This protocol is for DNA content analysis using Arabidopsis nuclei.

First, reserve time on the Optical Biology website, or get Simon to do this for you. If you haven't used the machine before, you'll need to be trained by Carol Oxford or by someone in the lab. Then make your nuclei one day ahead so you can stain them overnight with propidium iodide.
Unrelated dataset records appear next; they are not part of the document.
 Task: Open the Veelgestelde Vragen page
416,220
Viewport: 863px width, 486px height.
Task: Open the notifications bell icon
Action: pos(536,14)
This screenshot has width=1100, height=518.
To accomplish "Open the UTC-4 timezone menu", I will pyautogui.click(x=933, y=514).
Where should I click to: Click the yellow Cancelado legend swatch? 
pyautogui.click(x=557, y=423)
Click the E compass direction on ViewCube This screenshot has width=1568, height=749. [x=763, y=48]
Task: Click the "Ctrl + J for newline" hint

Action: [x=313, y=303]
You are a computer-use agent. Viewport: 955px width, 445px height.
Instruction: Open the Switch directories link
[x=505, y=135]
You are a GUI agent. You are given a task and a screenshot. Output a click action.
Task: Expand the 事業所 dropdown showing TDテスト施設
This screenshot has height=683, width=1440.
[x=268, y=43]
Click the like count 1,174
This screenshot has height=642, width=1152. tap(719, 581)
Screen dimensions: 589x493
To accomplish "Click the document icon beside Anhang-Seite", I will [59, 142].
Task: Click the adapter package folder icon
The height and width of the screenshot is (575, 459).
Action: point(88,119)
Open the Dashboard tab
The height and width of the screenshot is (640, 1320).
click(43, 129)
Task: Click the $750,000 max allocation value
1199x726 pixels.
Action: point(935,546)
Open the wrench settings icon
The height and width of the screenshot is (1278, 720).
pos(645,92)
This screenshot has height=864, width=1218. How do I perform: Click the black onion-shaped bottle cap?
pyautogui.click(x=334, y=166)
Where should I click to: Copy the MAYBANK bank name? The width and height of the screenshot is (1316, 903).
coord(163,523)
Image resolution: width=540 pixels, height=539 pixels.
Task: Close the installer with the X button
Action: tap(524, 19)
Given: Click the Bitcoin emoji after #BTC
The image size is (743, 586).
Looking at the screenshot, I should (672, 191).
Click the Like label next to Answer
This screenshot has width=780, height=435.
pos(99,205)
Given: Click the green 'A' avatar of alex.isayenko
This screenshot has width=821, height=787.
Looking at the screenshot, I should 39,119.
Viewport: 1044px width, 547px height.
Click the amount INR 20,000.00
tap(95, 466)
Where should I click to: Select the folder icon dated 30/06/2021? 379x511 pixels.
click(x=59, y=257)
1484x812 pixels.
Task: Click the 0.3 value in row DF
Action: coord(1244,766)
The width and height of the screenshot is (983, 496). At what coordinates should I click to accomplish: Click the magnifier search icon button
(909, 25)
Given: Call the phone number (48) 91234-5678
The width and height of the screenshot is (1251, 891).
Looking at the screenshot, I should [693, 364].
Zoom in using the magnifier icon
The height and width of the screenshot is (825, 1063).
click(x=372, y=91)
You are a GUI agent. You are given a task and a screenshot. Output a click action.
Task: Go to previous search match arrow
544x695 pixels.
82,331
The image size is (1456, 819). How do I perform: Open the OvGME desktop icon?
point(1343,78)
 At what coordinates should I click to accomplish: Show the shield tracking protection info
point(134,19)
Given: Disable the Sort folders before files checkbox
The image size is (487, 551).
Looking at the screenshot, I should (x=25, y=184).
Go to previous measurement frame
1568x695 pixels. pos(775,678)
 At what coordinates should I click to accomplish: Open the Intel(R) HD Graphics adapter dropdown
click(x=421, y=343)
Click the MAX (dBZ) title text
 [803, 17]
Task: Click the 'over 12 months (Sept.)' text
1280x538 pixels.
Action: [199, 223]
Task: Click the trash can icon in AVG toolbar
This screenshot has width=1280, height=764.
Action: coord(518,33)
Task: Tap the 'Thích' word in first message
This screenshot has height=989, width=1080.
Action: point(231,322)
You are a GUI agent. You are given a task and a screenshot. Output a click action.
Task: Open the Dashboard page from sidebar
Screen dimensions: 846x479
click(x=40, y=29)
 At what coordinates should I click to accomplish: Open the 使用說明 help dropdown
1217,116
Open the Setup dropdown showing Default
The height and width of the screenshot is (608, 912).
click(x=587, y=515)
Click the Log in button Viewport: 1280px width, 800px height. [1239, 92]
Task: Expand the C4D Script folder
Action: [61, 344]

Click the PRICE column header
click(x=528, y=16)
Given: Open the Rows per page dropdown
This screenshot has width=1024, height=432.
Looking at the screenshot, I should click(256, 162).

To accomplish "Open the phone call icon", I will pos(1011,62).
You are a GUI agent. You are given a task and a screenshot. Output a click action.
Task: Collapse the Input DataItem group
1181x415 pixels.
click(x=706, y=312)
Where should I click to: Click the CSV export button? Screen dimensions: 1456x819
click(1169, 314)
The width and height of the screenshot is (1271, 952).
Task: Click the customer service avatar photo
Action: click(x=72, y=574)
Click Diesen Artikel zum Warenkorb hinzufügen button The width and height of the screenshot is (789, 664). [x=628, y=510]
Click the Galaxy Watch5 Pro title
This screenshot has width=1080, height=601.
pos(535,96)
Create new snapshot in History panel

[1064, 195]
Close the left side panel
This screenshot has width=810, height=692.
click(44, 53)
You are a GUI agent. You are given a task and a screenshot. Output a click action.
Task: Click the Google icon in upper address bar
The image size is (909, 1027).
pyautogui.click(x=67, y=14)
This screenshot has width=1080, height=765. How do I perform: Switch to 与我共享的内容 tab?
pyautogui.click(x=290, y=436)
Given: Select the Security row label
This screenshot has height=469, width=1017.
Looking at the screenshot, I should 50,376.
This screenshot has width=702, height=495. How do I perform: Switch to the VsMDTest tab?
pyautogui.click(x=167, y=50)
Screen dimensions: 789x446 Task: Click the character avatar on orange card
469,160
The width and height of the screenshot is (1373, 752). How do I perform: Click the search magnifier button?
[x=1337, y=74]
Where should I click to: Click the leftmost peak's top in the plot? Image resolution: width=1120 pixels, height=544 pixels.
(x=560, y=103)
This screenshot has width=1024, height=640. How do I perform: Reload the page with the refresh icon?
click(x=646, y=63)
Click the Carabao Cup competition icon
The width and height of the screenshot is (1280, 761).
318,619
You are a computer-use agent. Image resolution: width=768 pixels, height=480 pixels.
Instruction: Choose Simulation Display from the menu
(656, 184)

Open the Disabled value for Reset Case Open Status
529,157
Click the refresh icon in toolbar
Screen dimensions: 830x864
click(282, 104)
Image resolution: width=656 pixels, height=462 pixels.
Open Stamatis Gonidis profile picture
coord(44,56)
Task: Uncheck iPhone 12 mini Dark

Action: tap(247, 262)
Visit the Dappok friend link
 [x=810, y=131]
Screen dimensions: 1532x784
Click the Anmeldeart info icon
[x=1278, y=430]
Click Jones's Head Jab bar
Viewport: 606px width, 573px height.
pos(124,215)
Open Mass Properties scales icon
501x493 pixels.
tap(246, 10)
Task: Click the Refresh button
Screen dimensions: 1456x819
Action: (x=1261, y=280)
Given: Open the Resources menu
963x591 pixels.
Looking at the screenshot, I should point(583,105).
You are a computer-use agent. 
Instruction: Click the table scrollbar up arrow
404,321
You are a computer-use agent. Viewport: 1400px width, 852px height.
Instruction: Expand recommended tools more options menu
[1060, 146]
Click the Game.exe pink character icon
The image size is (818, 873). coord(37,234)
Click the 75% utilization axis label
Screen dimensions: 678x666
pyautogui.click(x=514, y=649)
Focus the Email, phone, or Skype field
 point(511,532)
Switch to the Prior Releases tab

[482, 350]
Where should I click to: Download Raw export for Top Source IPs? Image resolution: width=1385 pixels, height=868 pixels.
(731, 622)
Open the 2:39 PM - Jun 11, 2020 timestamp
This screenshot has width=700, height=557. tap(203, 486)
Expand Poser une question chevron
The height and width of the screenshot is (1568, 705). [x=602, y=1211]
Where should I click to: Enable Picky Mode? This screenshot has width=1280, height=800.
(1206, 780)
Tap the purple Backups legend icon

1) Set up the FACS Scan and computer.

  • Turn FACS Scan on, power button is at the left. The FACS Scan must be on before the computer, so restart the computer if necessary.
  • Make sure that sheath and waste tanks are connected correctly and that the sheath contains some liquid. If you need to change these, switch off the alarm on the pump first. The old sheath container becomes the waste.
  • Make sure the Cytek pump is on. If the filter is filled with air, allow the pump to fill it with sheath. Open the front panel on the FACS Scan to check this.
  • Open the Cellquest application. Acquire > Connect to cytometer.

2) Set the parameters for data collection.

  • Use the FCS (flow cytometry standard) file from the Comai lab. This is in the Cellquest file.
  • Acquire > Parameter Description. Name your data file using the following format SC mmddyyy e.g. SC 0511007
  • Setup mode

3) Adjust the thresholds for data collection.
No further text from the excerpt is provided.